It always begins

Here I am in Valdosta, prepping for the 2008 Georgia Governor’s Honors Program. It is always a very strange mise en scene: I arrive, alone in the dorm, with three other administrators, who are in other dorms. The campus is nearly empty between semesters; the very sidewalks have an unreal quality, as if carved out of someone’s imagination for the occasion and witnessed by me in some kind of hallucination.

It is my job to begin the incantations to bring this place to life, to begin generating the lists and pieces of paper and keys and classrooms and bedtime stories that make it possible for this place to rise from the haze of the Valdosta heat every June.

I have a script I follow: over the years I have put together a step-by-step How to Start GHP kind of document. I have come to rely on it and am consequently startled by some of the steps. Because I’ve written them into a document, a booke of magyck, I don’t have to remember them, and sometimes I don’t.

My competence is comforting to me. A couple of years ago I found myself in charge of the keys to the classrooms. They were just handed to me, in a tangled mess from previous years, and I had to hammer out the truth of who needed what and what we had to give them and what we had to squeeze from Key Services. In accordance with the Lyles Theorem of Process Development, it is the third summer of my being in charge and I have perfected it. Tonight I hit a button in my database, printed out a sheet of paper for each instructor, and pulled keys from this super-organized key box I made them buy me last summer.

What took me weeks of agony the first summer was done, and accurately, in about 40 minutes. I have two people who need completely new sets of keys, but I know who they are and what they need. By the time they get here tomorrow, their keys will already have been requested.

There are always glitches, of course. This year it’s the fact that VSU’s semester just ended on Friday, so they’re scrambling nobly to switch our classrooms out from their rows of desks to our tables and chairs, and to deliver the hundreds of boxes of stuff to all the rooms. My problem is that the sixteen or so crates of stuff for the faculty dorm have not been delivered. I usually am through unpacking all of that by now. However, that’s kind of minor. I can work around not having my office supplies for the most part, although I wish I had my bathmat and my martini glasses. Let’s get our priorities straight here!

I’ve even had time to exercise, if you can call a brisk stroll around the Magic Square exercise. No time to work on anybody’s music, of course. That probably is not going to happen until next week, after I get the minors sorted out on Thursday.
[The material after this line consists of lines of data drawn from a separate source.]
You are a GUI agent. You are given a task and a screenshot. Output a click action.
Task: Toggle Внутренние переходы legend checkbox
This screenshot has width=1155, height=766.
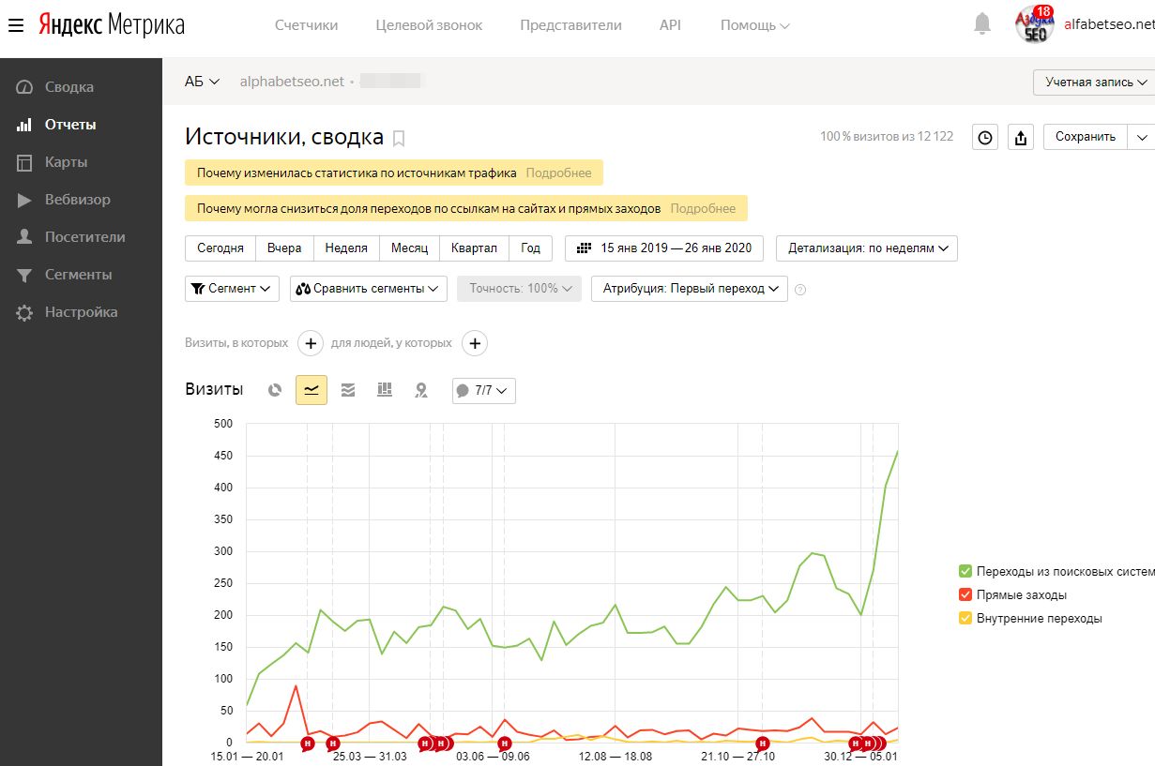tap(965, 618)
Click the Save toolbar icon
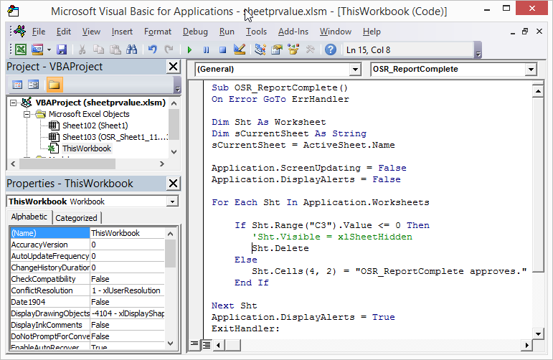This screenshot has height=360, width=553. pyautogui.click(x=62, y=49)
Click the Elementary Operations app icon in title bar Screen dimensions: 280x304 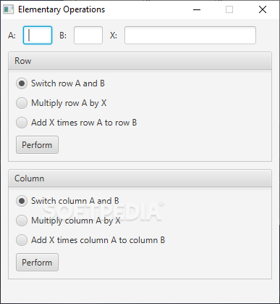click(x=9, y=9)
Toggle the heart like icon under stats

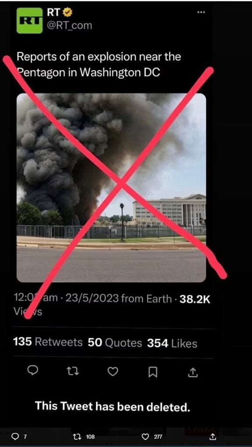point(113,371)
Tomorrow the faculty arrives. Sunday the kids arrive. And so it begins again.

Posted in GHP

7 thoughts on “It always begins

  1. I’m being moderated, but I’ll say it again just in case:

    It takes all kinds. Everyone relax.

  2. I bet this one gets by without moderation. I dumped stuff from my memory to investigate slow internet speeds.

  3. My competence is comforting to me.

    What a memorable line. If Hamm doesn’t say it in Endgame, he should.

  4. By the way, I solved the slow internet and e-mail performance that was mysteriously plaguing me. Found out other Mac users have experienced something similar. I changed my DNS numbers to those of OpenDNS–http://www.opendns.com/–and voila, zoom zoom zoom again. Amazing. Sorry to go off topic.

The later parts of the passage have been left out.